さすが花屋の娘。よく知ってる。東雲草か、悪くない。

「この花は何色ですかね?」

「青かと思うぞ。甲本先生が青色の種を買ってきていた気がする」

「青ですか、悲哀ですね」

「どこらへんがだ?」

「青い東雲草の花言葉は、『短い恋』、『儚い恋』です。私、朝顔を見るたびに、悲しい気持ちになります」

舞はため息をついた。

「なんでだ?」

「人間の命なんて、儚いなぁって……」

舞は急に悲しそうな表情になった。どうしたのだろうか?

「何かあったか?」

「いえ、少し……」

「少し?」

「なんでもないです。

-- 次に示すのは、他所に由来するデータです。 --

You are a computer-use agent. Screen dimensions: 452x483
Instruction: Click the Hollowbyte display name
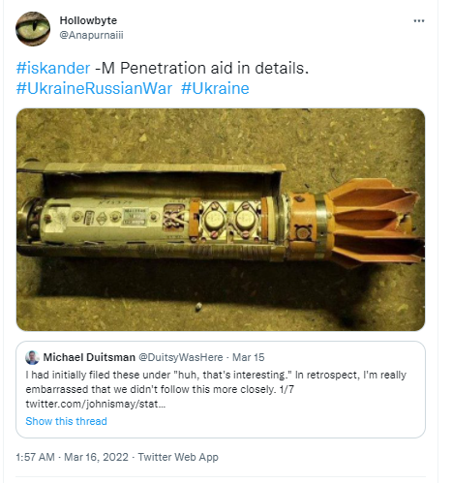tap(88, 20)
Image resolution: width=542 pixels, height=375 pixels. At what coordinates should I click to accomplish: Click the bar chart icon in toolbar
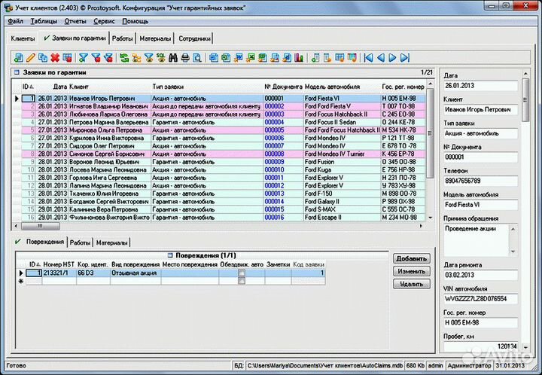tap(297, 57)
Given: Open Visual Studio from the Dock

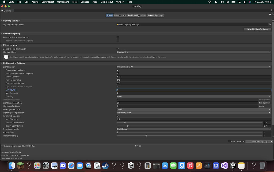Looking at the screenshot, I should click(x=224, y=166).
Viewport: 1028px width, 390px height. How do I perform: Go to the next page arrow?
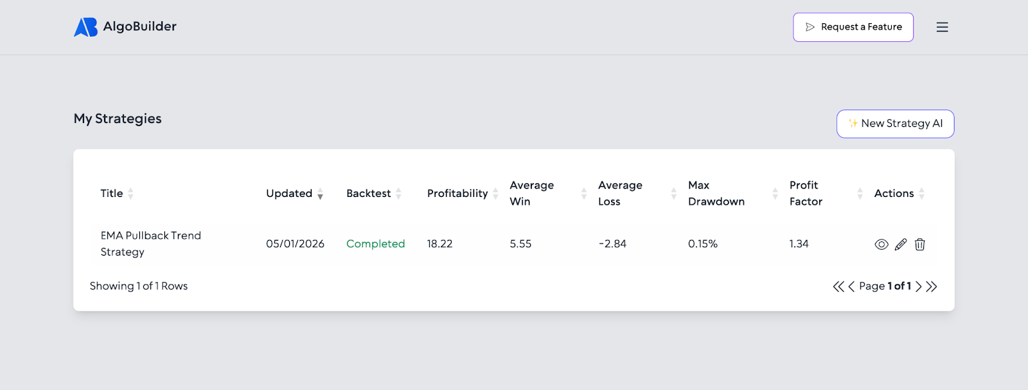pos(919,286)
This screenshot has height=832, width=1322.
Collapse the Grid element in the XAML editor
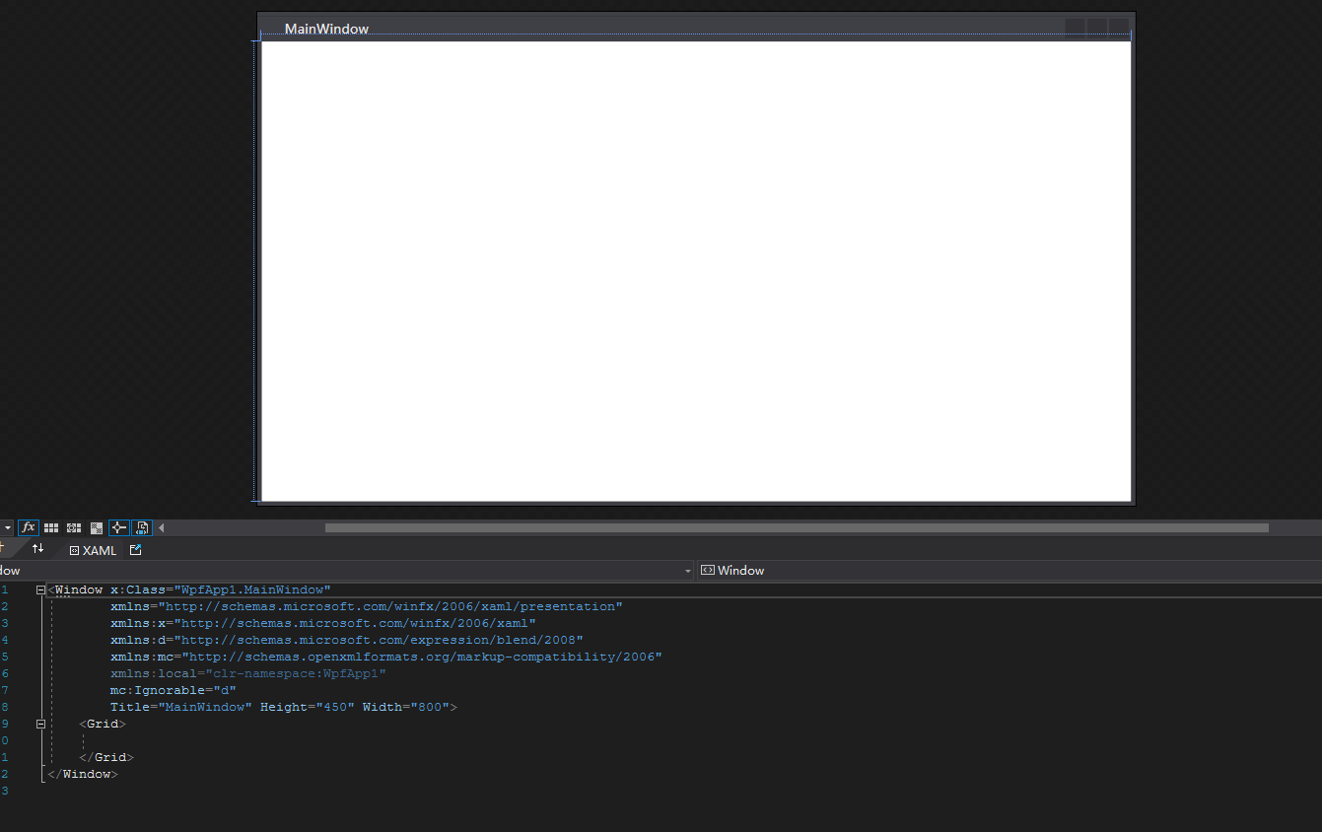(40, 723)

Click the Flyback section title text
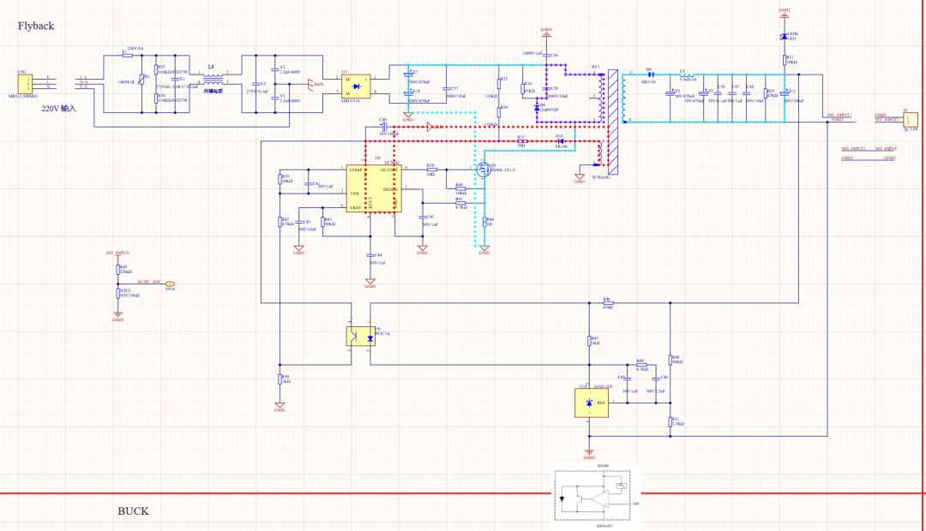36,26
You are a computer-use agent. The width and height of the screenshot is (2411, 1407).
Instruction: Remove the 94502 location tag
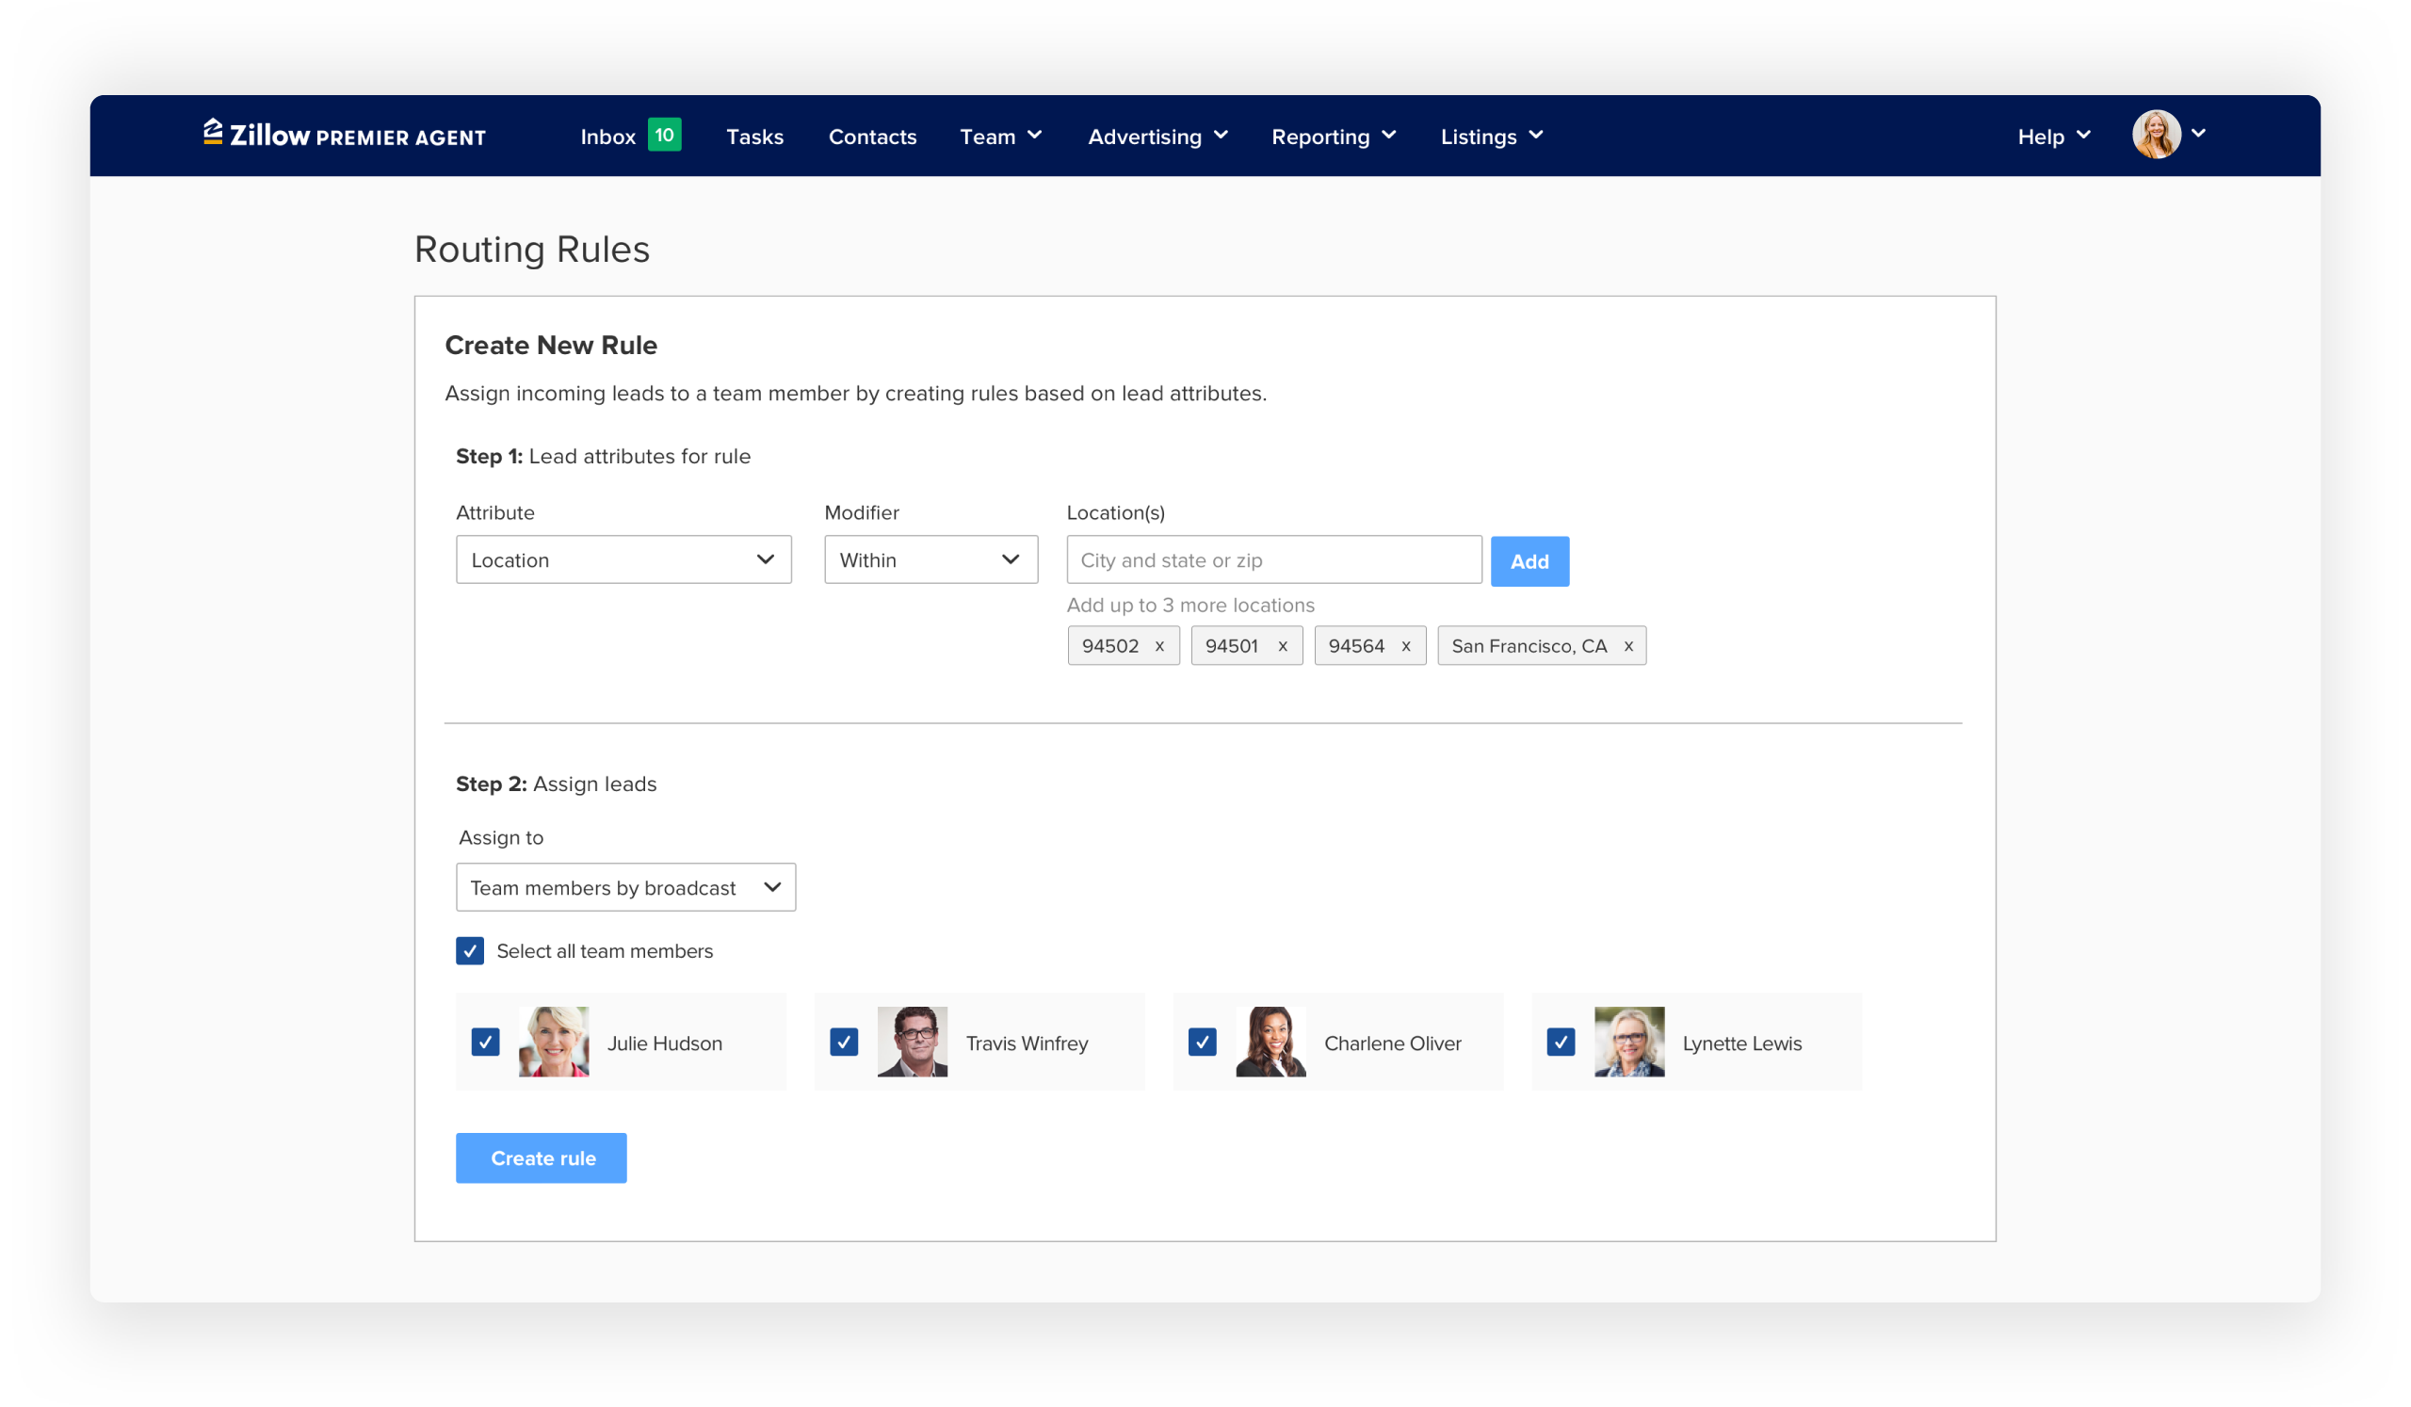pyautogui.click(x=1160, y=646)
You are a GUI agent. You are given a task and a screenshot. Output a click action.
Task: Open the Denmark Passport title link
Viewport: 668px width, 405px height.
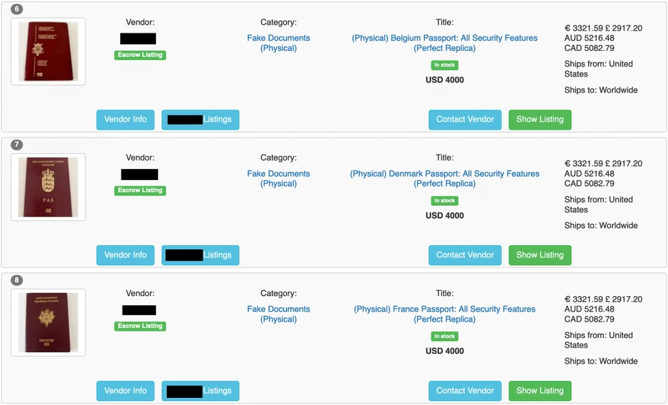pos(444,179)
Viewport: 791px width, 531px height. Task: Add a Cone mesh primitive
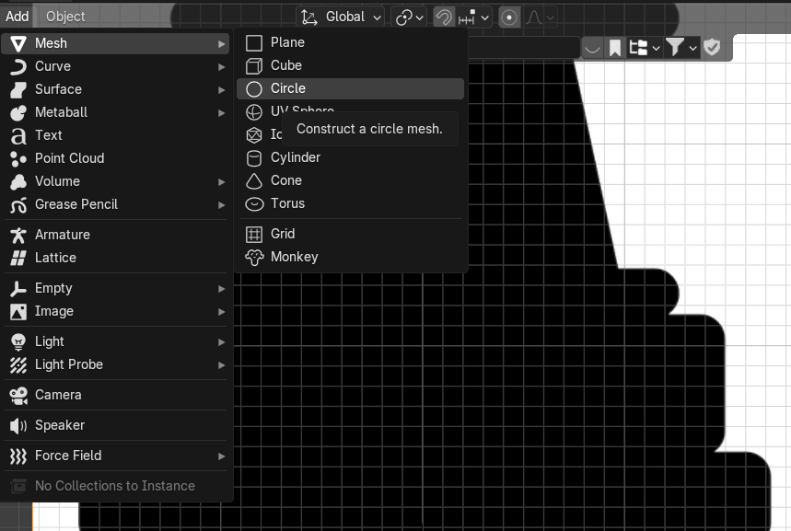click(x=285, y=180)
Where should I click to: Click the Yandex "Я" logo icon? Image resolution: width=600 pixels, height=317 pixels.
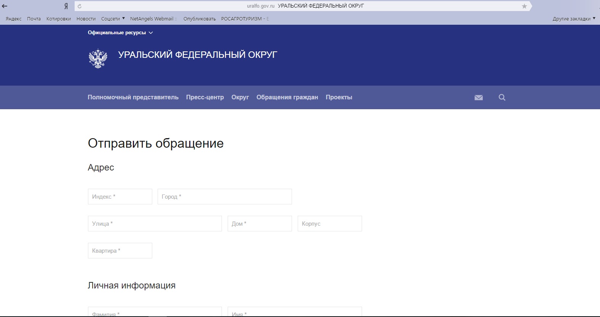pos(66,6)
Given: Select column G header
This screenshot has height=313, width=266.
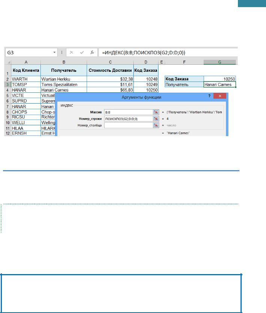Looking at the screenshot, I should pyautogui.click(x=220, y=62).
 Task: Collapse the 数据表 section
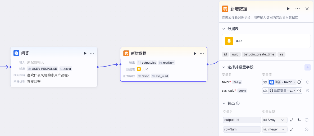pyautogui.click(x=224, y=29)
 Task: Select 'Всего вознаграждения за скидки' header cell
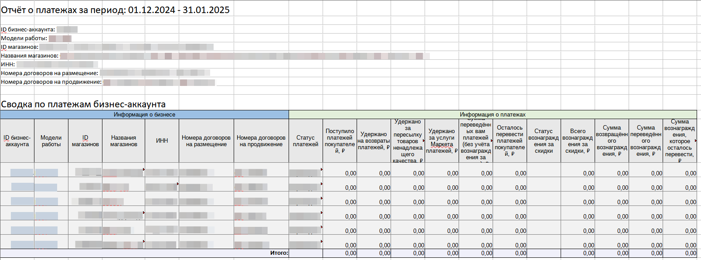(x=578, y=141)
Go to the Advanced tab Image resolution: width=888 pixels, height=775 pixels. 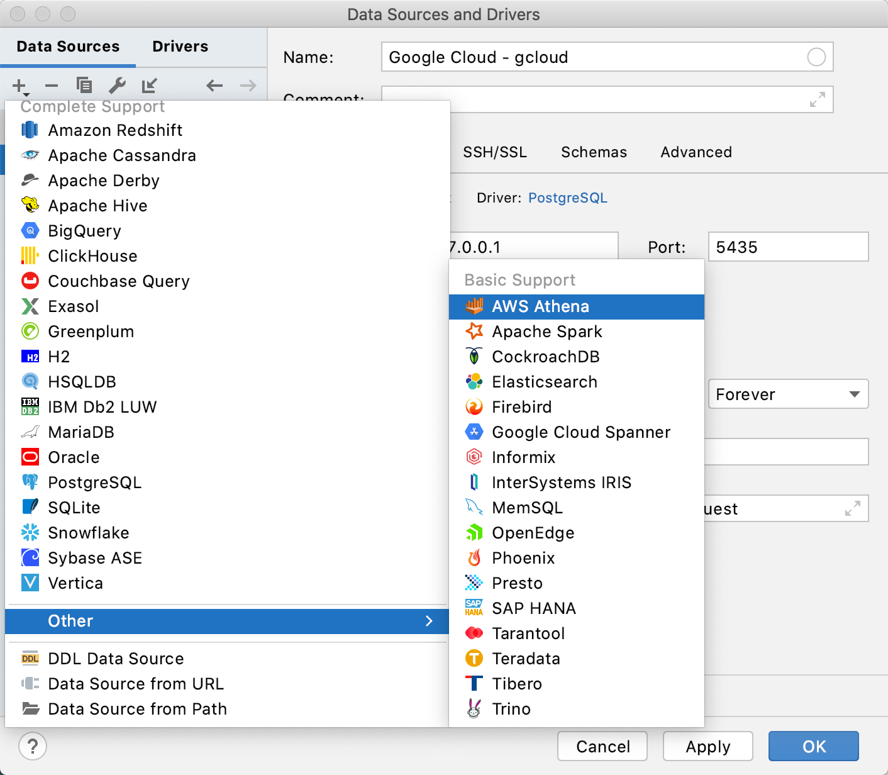696,152
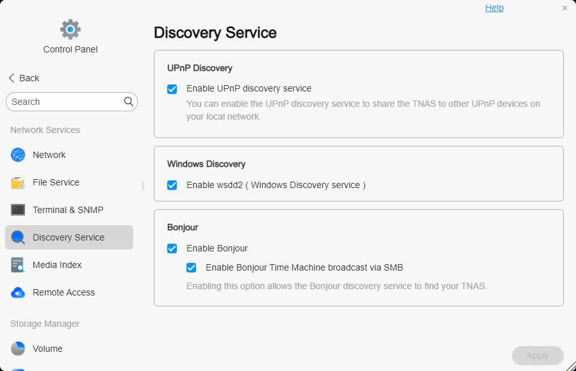Select the Remote Access cloud icon

(18, 292)
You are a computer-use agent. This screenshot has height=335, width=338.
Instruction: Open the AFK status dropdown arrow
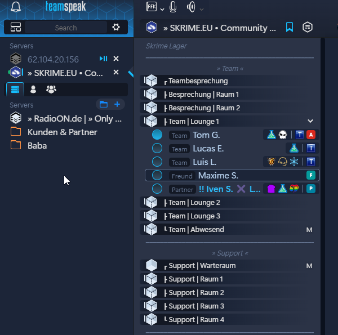(x=162, y=8)
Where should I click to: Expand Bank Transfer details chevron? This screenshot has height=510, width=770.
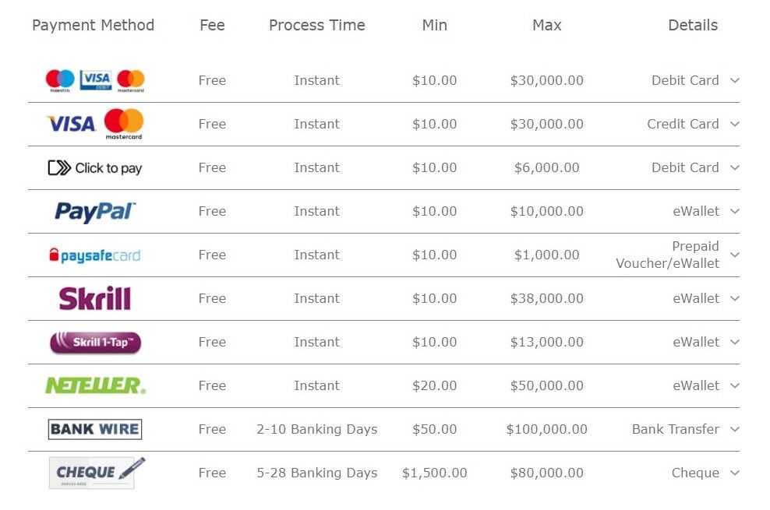[735, 430]
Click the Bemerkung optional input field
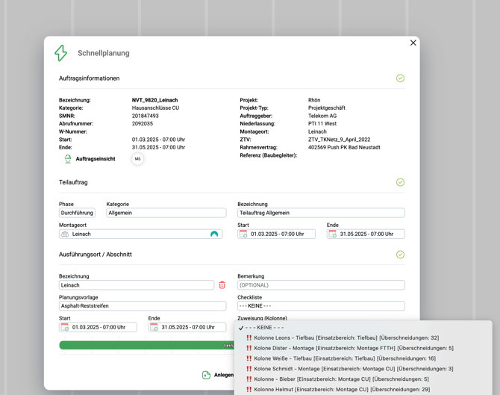The width and height of the screenshot is (500, 395). coord(321,285)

ところで先輩、頼みってなんですか?」

俺は、迷っていた。舞にこの気持ちを伝えようかどうか。舞は、美しい。このような人がずっと側にいてくれれば、さぞかし幸福な人生だろう。でも、俺はまだ何も成し遂げていないのに、舞に募る想いを打ち明けるのは、気が引けた。

「テストが、返ってきてからな」

「えー、教えてくださいよ!」

舞は俺に頼みの内容をせがむが、俺は結局ほんとうの気持ちを心にしまったままだった。